Page:Gaboriau - Monsieur Lecoq, Dentu, 1869, tome 2.djvu/372

La bibliothèque libre.
Le texte de cette page a été corrigé et est conforme au fac-similé.

— Et si vous tenez tant à voir Maurice, soyez demain à la lande de la Rèche à midi, il y sera. Au revoir !…

Ayant dit, il se jeta brusquement de côté, franchit d’un bond le talus de l’avenue, et disparut dans les ténèbres…

— Jean !… cria Martial d’une voix presque suppliante ; Jean ! revenez ; écoutez-moi !

Pas de réponse…

Et bientôt, le bruit des souliers ferrés du frère de Marie-Anne s’éteignit sur la terre labourée…

Une sorte d’étourdissement, comme après une chute, s’était emparé du jeune marquis de Sairmeuse, et il restait debout à la même place au milieu de l’avenue, immobile, sans projets et sans pensées…

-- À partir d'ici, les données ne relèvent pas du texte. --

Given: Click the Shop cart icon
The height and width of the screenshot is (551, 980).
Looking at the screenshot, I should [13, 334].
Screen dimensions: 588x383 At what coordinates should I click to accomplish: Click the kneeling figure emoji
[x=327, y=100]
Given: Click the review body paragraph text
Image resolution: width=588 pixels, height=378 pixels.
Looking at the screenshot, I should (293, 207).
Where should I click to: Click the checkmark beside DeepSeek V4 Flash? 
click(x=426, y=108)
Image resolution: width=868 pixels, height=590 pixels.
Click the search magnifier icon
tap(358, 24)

Un cheval qui passait à fond de train, lancé du côté de Montaignac, et qui en passant faillit l’écraser, le tira de cet anéantissement.

Il tressaillit comme un homme éveillé en sursaut, et la conscience de ses actes qu’il avait perdue en lisant la provocation de Maurice lui revint.

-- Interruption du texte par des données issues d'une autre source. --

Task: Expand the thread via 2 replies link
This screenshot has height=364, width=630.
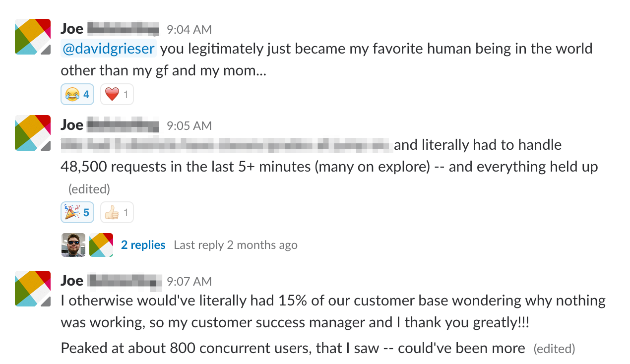Action: [x=143, y=245]
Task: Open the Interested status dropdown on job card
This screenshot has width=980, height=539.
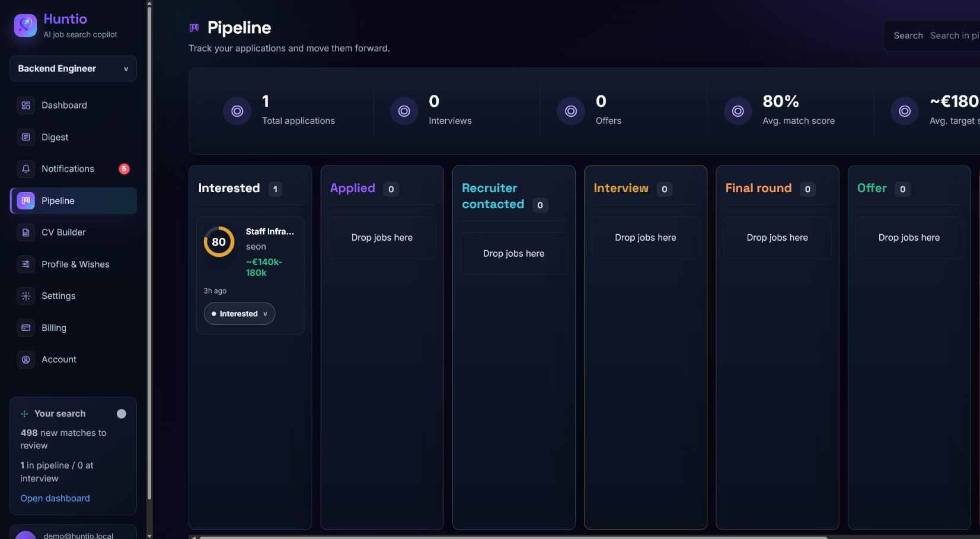Action: 240,314
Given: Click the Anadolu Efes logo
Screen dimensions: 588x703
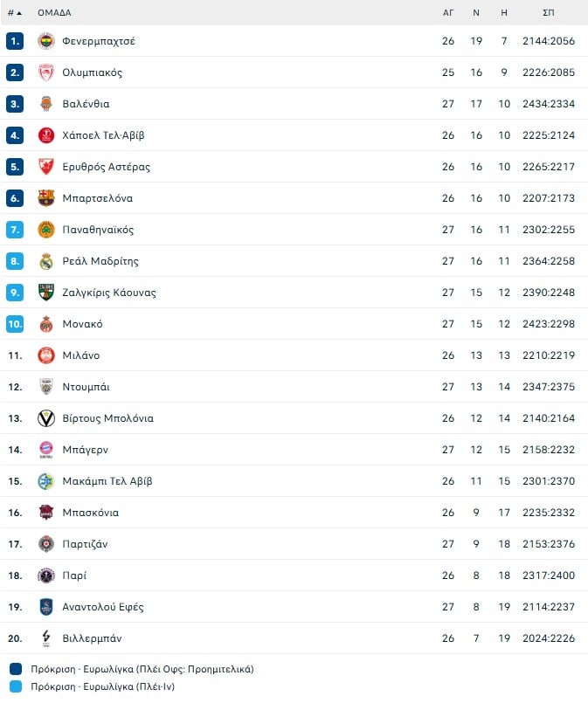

Maintenant, il pouvait juger sa conduite, comme l’ivrogne qui, l’ivresse dissipée, constate avec épouvante ses extravagances.

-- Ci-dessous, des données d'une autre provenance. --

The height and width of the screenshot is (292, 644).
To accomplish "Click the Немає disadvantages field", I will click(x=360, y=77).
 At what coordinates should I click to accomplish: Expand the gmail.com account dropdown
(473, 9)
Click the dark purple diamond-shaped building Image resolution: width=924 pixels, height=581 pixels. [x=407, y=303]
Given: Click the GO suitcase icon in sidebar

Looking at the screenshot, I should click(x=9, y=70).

Etait-ce vraiment lui, Martial, le flegmatique railleur, l’homme qui vantait son sang-froid et son insensibilité parfaite, qui s’était laissé emporter ainsi !

Hélas ! oui. Et quand Blanche de Courtomieu, désormais la marquise de Sairmeuse, accusait Marie-Anne, la clairvoyance de sa jalousie ne la trompait pas absolument…

Martial, qui eût dédaigné l’opinion du monde entier, fut comme frappé de vertige, à l’idée que Marie-Anne le méprisait sans doute, et qu’elle le tenait pour un traître et pour un lâche…

C’est pour elle que, dans un accès de rage, il avait voulu une éclatante justification.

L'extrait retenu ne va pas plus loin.